Sole Proprietor - Posted by B WADE

Posted by ToolBar_SC on July 09, 2001 at 15:34:35:

I’m not a tax professional but, a sole proprietorship is passed through to the individual’s tax return. It is no cusion between yourself and your tenants as far a a legal position is concerned. As a sole proprietorship you are as libel as you are now.

Creating a sole proprietorship in hopes of creating a cushion is a waste of time. A good fairly knowledgable tenant would see right through it.

If you do not to make changes on your taxes, and would also like provide youself some legal cushion; I would suggest forming an LLC. Depending on what state you are in you could form a single member LLC at very little expense. If your in one of the few states that require two members to form an LLC then get your spouse to be a non-voting member.

The only change that will take place on your taxes is in the form that will have to be filled out for the IRS. I don’t know what your states tax requirements are and you should check them out before proceeding.

Best of luck

Sole Proprietor - Posted by B WADE

Posted by B WADE on July 09, 2001 at 15:11:12:

Will putting my properties in a sole proprietorship have any effect taxwise as opposed to just having them as an individual? I own three duplexes and I’m just trying to put a little cushion between myself and tenants. Checks made payable to company instead of me,PO address ,cell phone instead of home no. etc.I know there are better ways of gaining anonynimity just want to make sure I’m not hurting myself at tax time. Thanks B Wade

Re: Sole Proprietor - Posted by William bronchick

Posted by William bronchick on July 10, 2001 at 09:13:21:

A sole proprietor is one who operates on schedule C as a business. You cannot do that with rentals; rental properties are reported on schedule E.

If you want to distance yourself, place title to your properties in land trusts, then form a management corporation to collect rents. When a tenant looks up the ownership of the property, they find only a trust with no further information. If anyone asks, you work for the property management company as an employee (the truth).

Re: Sole Proprietor - Posted by JT - IN

Posted by JT - IN on July 09, 2001 at 22:53:08:

B Wade:

A sole proprietor, is an individual who is not incorporated, and does business in his name; (B Wade), or a dba such as BW’s Home Equity. By establishing a business name, you have avoided nothing, in terms of liability or asset protection, or distance from your tenants.

Additionally, tax-wise, a sole proprietor’s tax burden will be larger, as an active investor, than that of an incorporated entity, due to self-employment taxes. The income tax burdens are relatively the same, either way, but the added self empl tax could be substantial, as much as an extra $ 5 to 8K per year, on a net income of of $ 78K or larger.

You may want to consider Bronchicks course, “The ABC of Asset Protection”, which is available on this site, for a nominal amt of cash.

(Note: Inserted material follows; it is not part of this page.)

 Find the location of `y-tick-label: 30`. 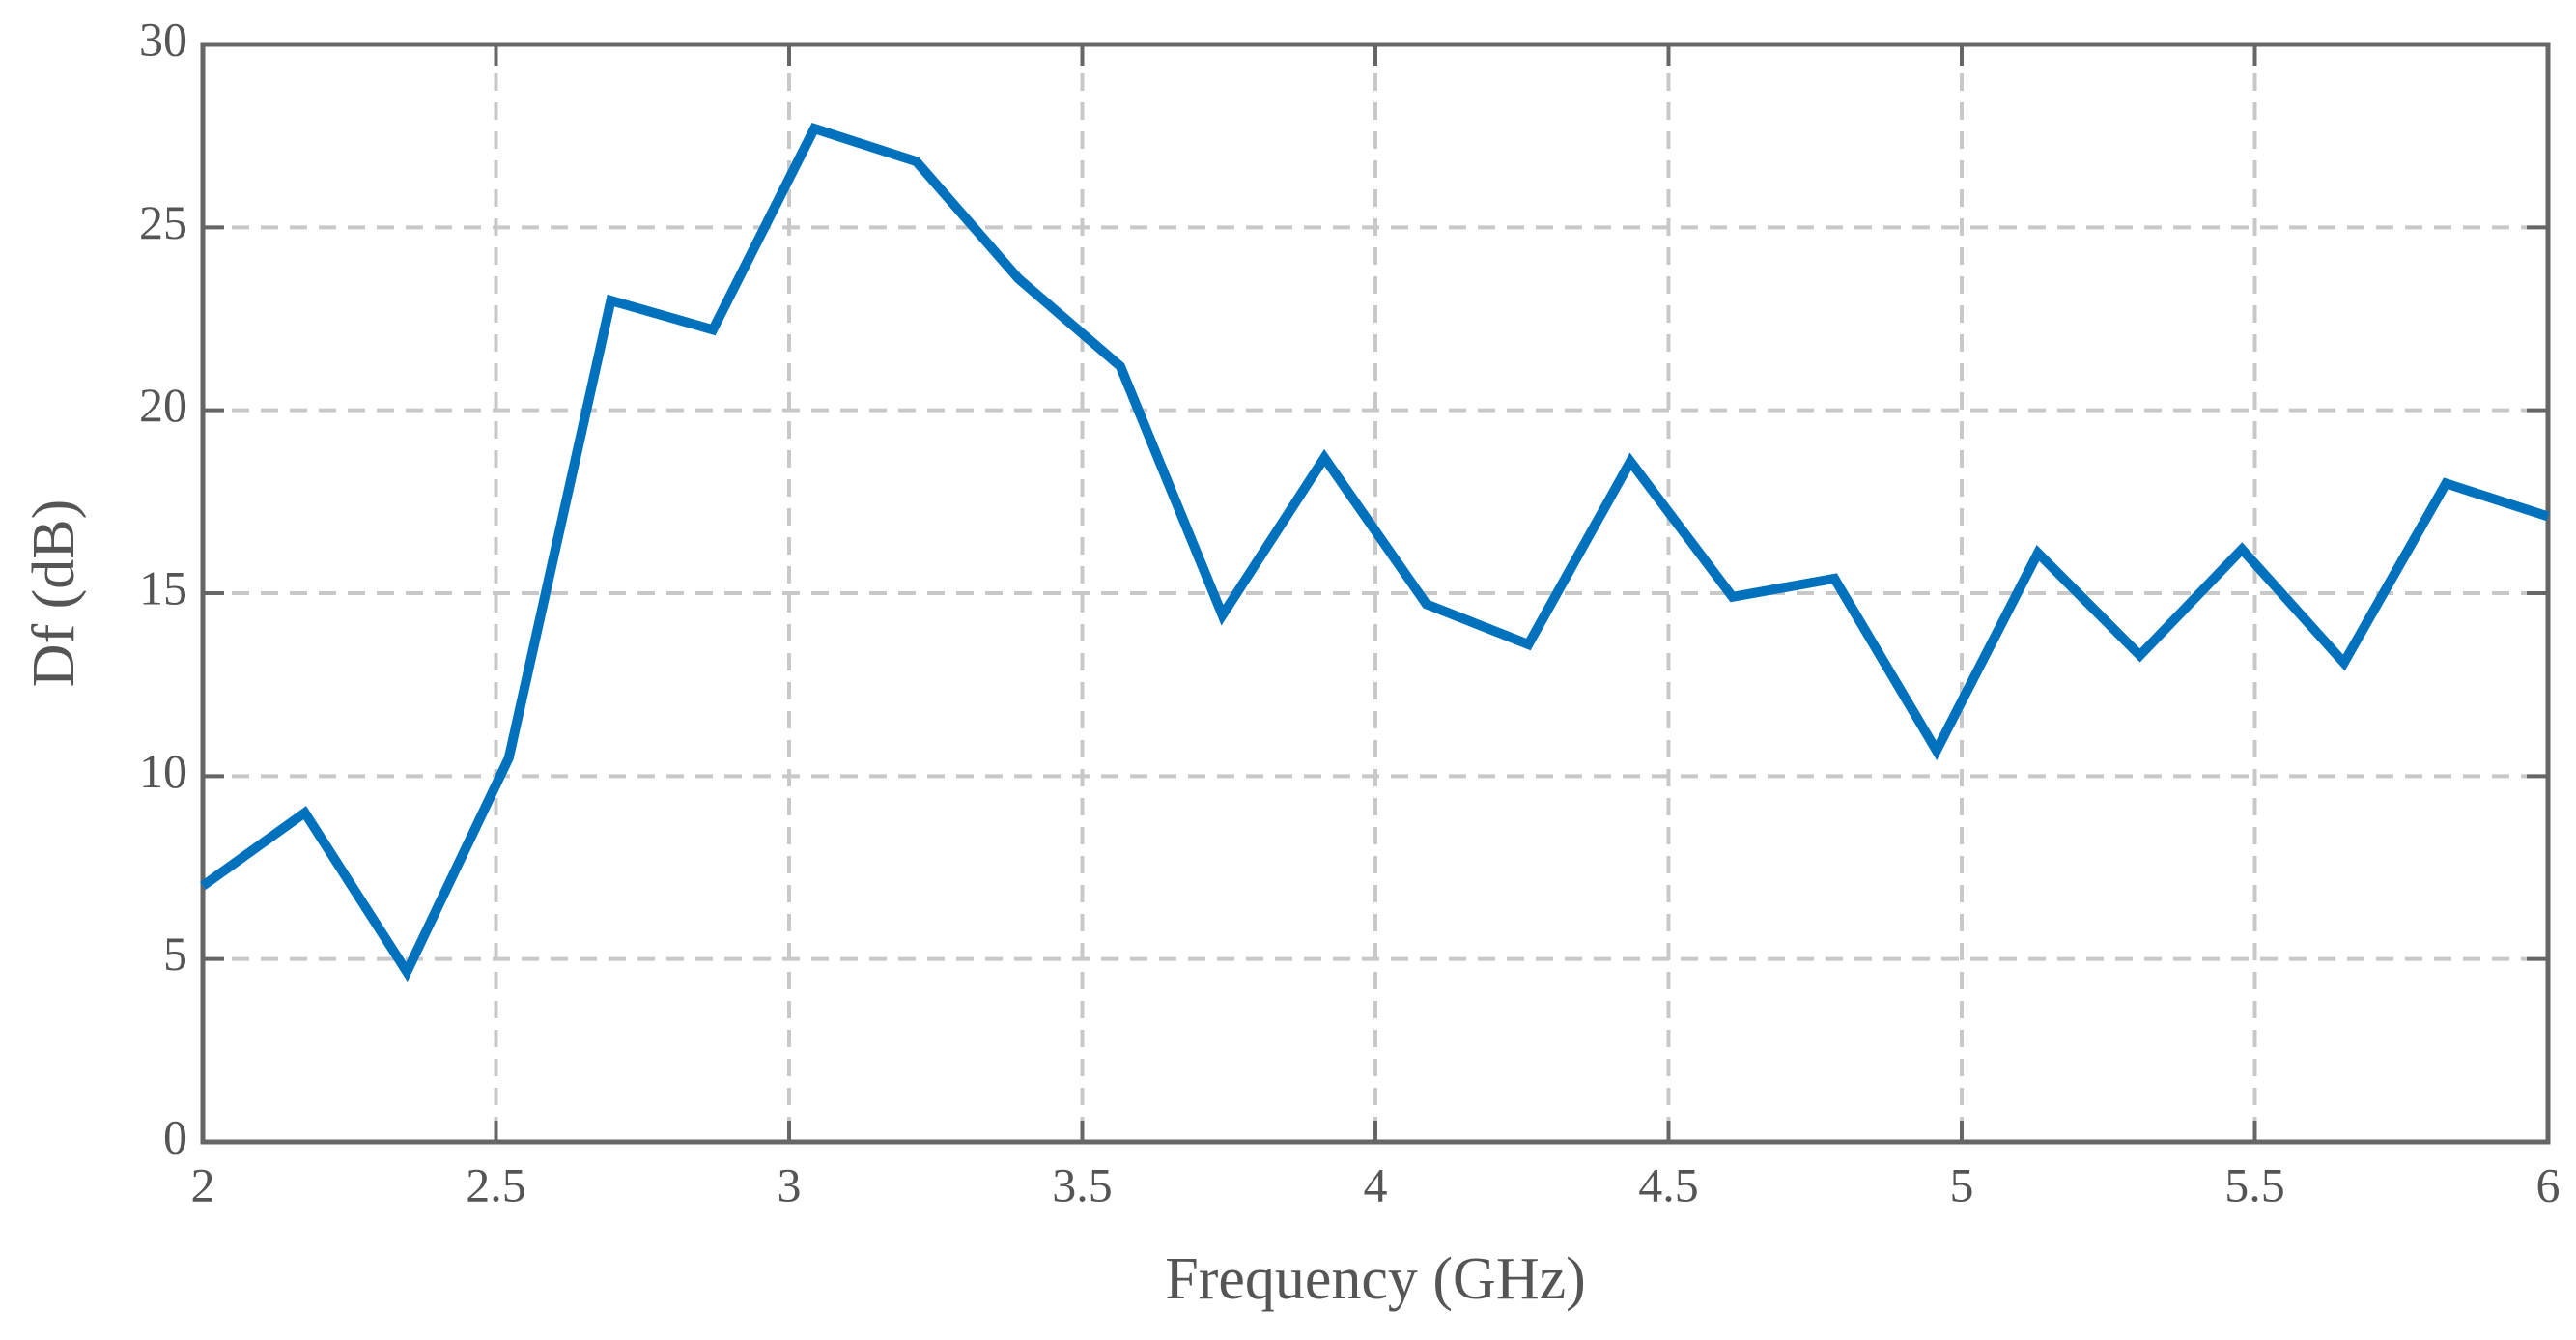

The benefits of incorporating or forming an LLC can be substantial over that of a sole proprietor. Again, you do not form a sole proprietorship. Absent forming any other business entity, as a Corp., Partnership or LLC, you automatically are a Sole Proprietor, if you are in business for yourself.

Hope this helps clarify matters.


Re: Sole Proprietor. You need to ask Bronchick - Posted by M.garv (IL)

Posted by M.garv (IL) on July 09, 2001 at 22:31:25:

I have been told that sole proprietors pay in huge tax brackets and miss out on a great number of tax advantages than a coorperation. My advice to you is to post this question to william bronchick or go to his website at He is very educated and deals with all kinds of tax situations and from what I’ve seen he would be more than willing to help you out on this situation. He is a regular contributer on this website as well as his own.
Hope I could help
M.garv (IL)

Re: Sole Proprietor - Posted by Ronald * Starr

Posted by Ronald * Starr on July 09, 2001 at 22:30:15:

B. Wade-------

I’m not going to talk about the tax issue. I’m not qualified.

In CA we have what we call a “fictious business statement,” commonly referred to as a “doing business as…” I assume that this is what you mean by a “sole proprietorship.” It is registered with the county and one can get a bank account in the dba name.

This is a very public record which a sophisticated renter could look at easily. However, many will not think to check it out. I used to have all my checks made out to my dba name, which was OXO Property Management. I let everybody think that I was the manager of the property, not the owner.

Slowly, I have shifted the renters over to making the checks out to my name. I now tell potential renters when they look at the house that I am the owner, if they ask. I have decided that there is really not much benefit to have that “cushion” as you call it.

My renters don’t call me much unless they have a problem. The phone is in my house. If I am there, I answer it. If not, they get the message machine. Perhaps if you had a lot of renters or some bothersome ones, it would be good to give them a phone number that has an answering machine and you never directly answer it.

I guess my suggestion would be to just use your own name until you find you are having some problems, then switch over to using a business name, at least with new renters.